The UK's Covent Garden Market Authority (CGMA) struck a note of resilience in reporting a slight trading slip at New Covent Garden Market (NCGM) in the last year.
The London wholesale market’s total turnover reached £584m (€703m), down by 3.8 per cent, for the year ending 31 March 2010, a performance hailed as “resilient” given the impact of the recession.
While NCGM’s total turnover declined by 3.8 per cent, fruit and vegetable wholesale was up 2.3 per cent, wholesale distribution fell by 9.3 per cent and the flower market was down by 10.6 per cent.
The market now contains 231 businesses employing 2,500 people and accounts for around 40 per cent of London’s fruit and vegetables eaten outside the home, according to the report submitted to DEFRA secretary Caroline Spelman.
Operating profit at CGMA, before feasibility study costs for the redevelopment of the market, was £2.2m (€2.6m), up from the 2008/09 figure £1.6m (€1.9m).

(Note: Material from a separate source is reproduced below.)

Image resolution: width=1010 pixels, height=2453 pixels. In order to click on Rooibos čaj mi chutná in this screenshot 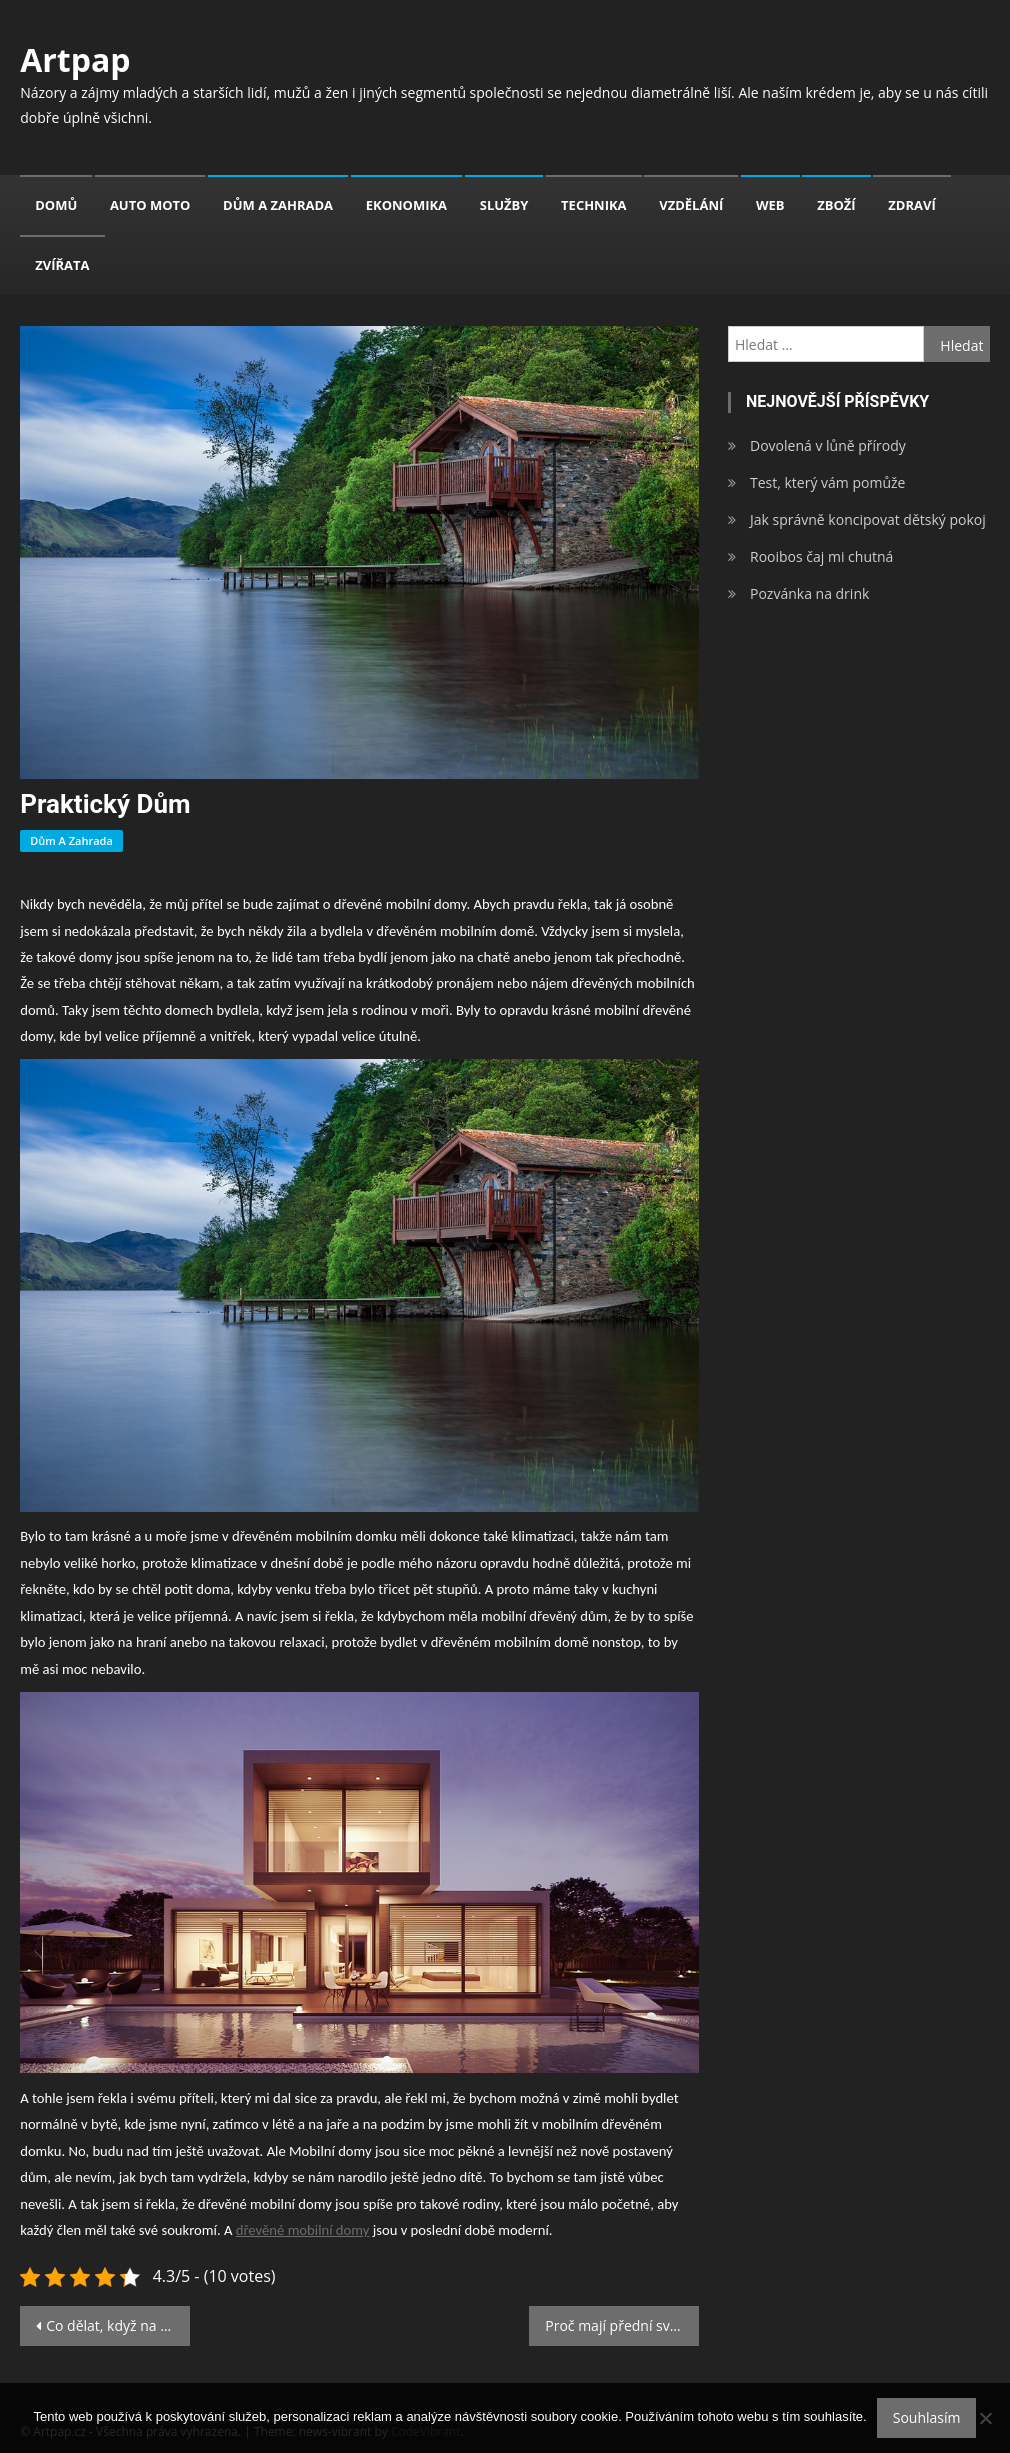, I will do `click(821, 556)`.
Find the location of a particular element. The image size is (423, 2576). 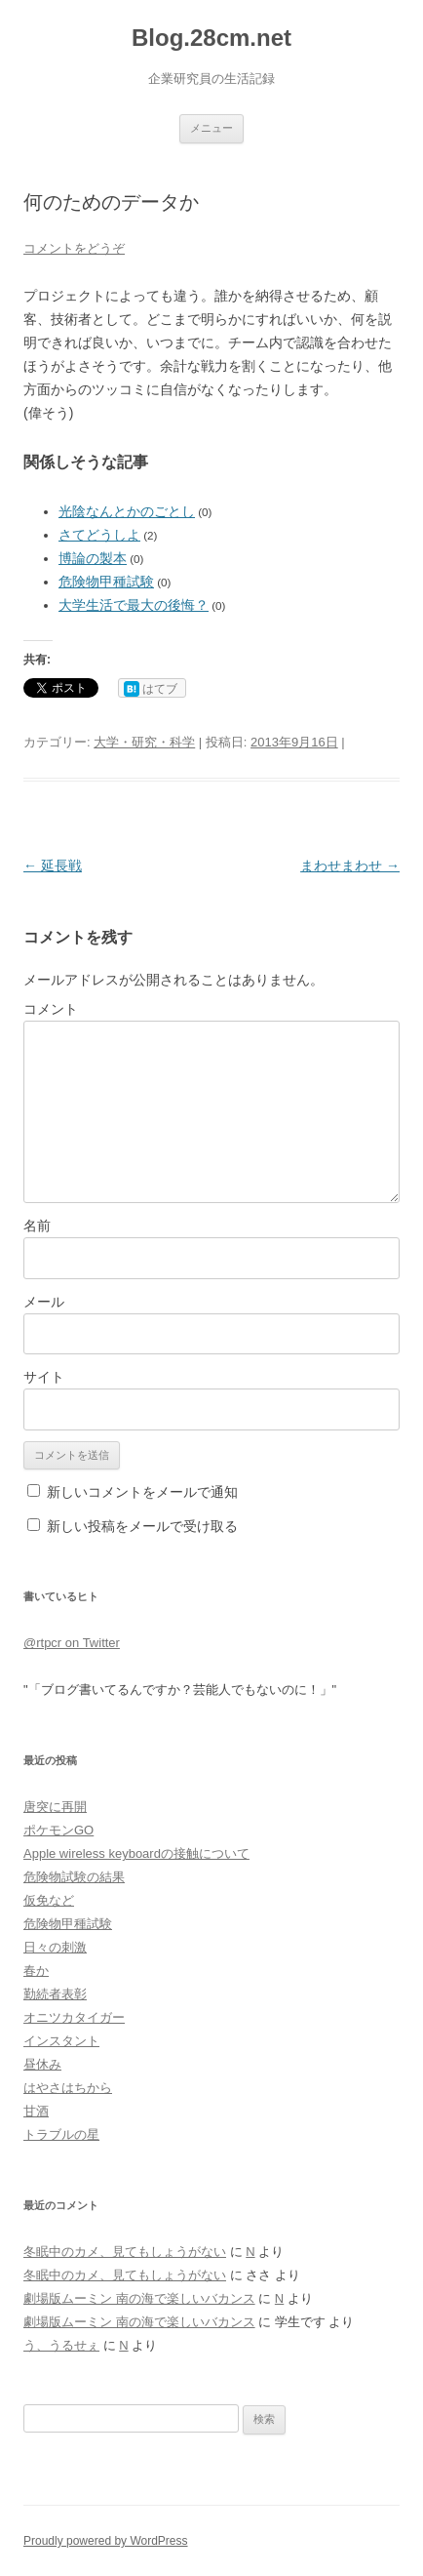

勤続者表彰 is located at coordinates (55, 1994).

After redevelopment feasibility costs of £3.3m (€3.9m), a loss after tax of £1.5m (€1.8) was recorded.
Some 85 per cent of tenant responses to an anonymous text survey rated CGMA service as good as or better than the previous year.
CGMA chief executive Jan Lloyd told freshinfo: “The market is made up of SMEs that are quite flexible. The independent retail sector has held up well and has held up the figures with the pressure that the foodservice side has been under.

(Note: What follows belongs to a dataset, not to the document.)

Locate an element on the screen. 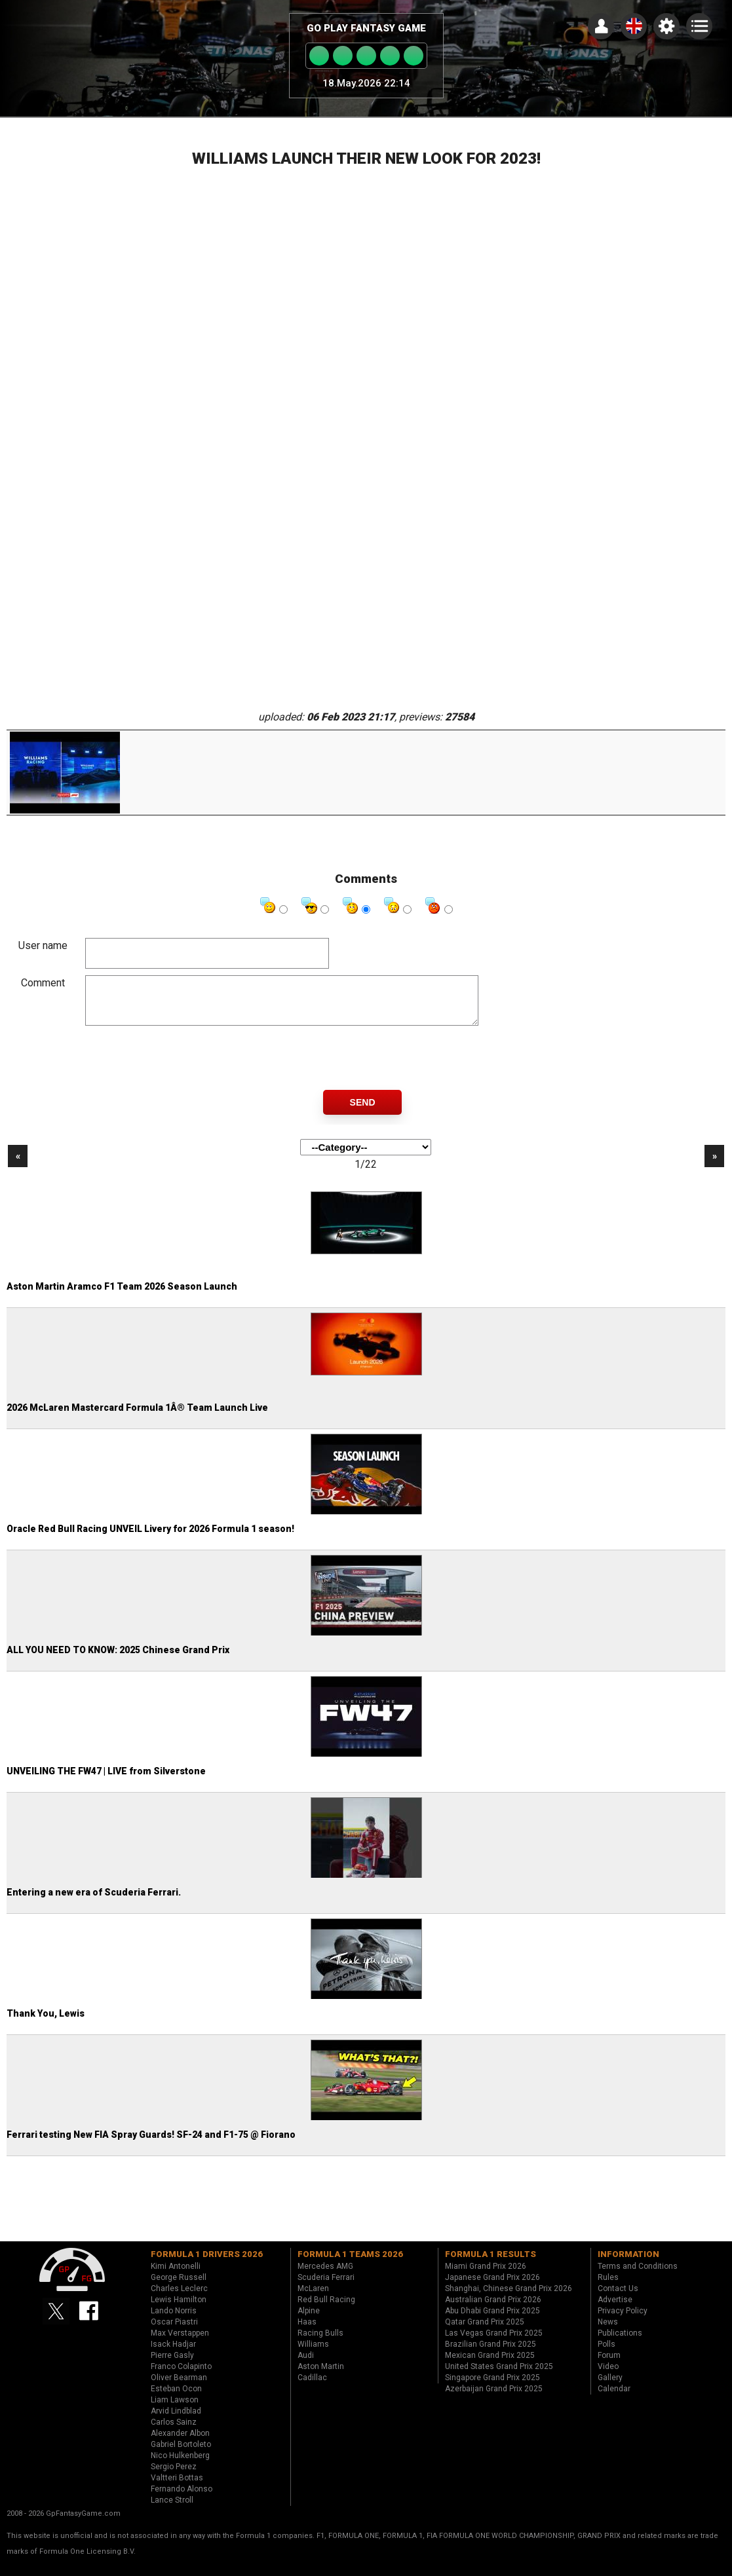 The width and height of the screenshot is (732, 2576). Formula 1 drivers 2026 is located at coordinates (207, 2264).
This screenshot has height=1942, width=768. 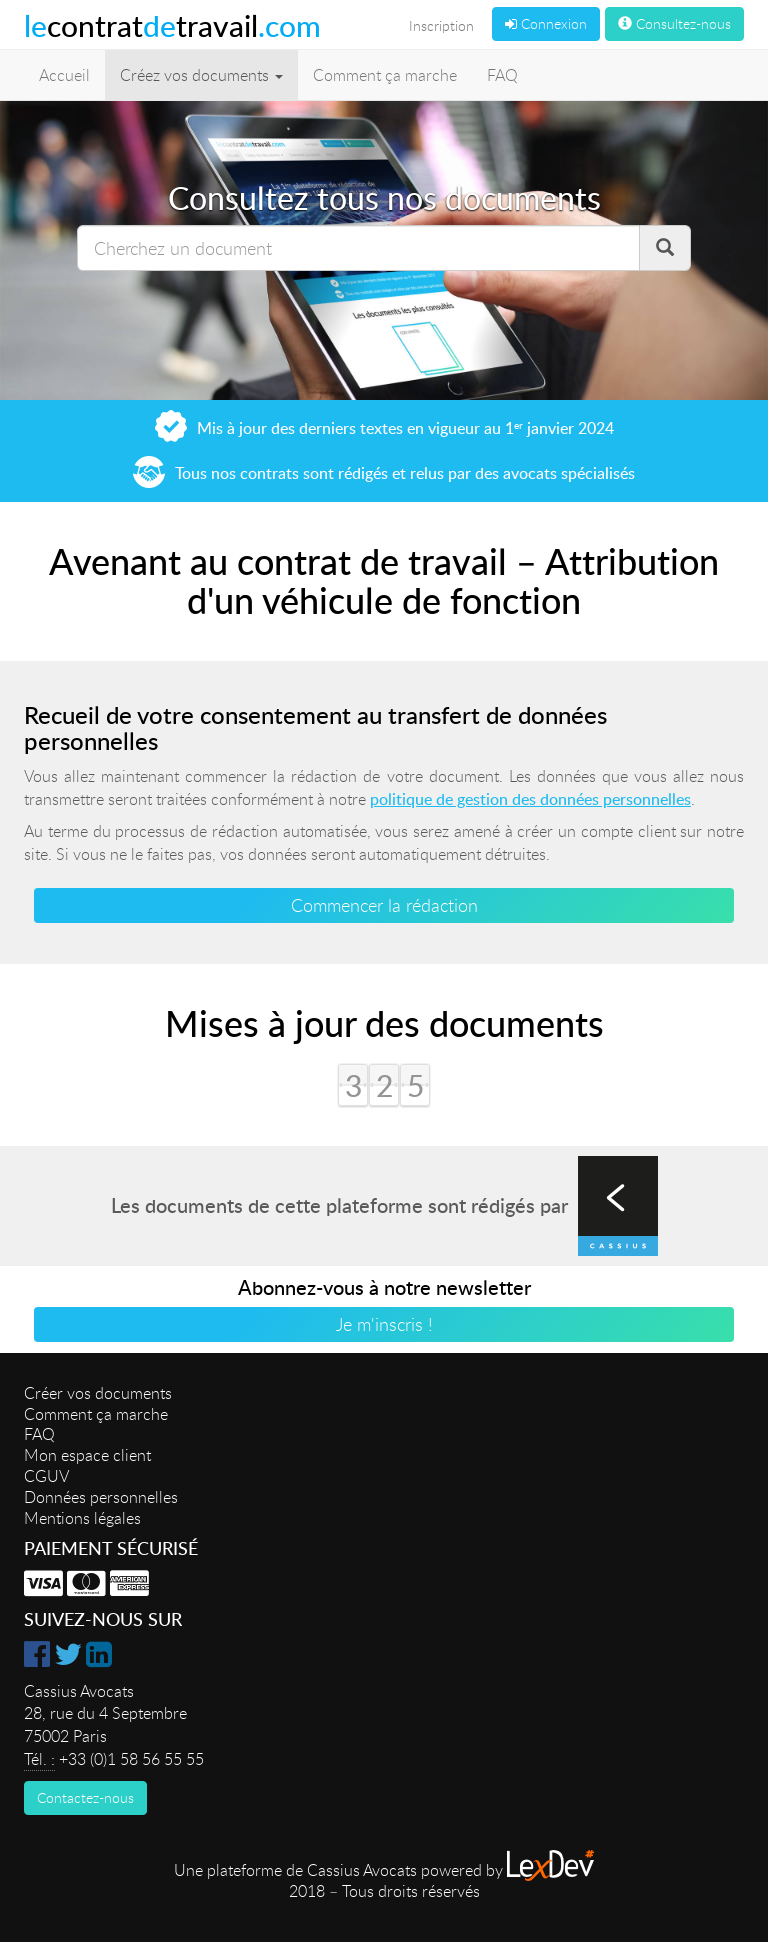 I want to click on FAQ, so click(x=502, y=75).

“The fact that there has not been the amount of business failures that you might expect during a recession is credit to the resilient businesses on the market.”
CGMA has selected a shortlist of developers for the next stage of the procurement process to develop The Garden at New Covent Garden Market redevelopment project. It is thought the project will not affect traders for at least three years.
The authority said: “This project will be delivered at no expense to the taxpayer and will be entirely self-financing from CGMA’s land assets.”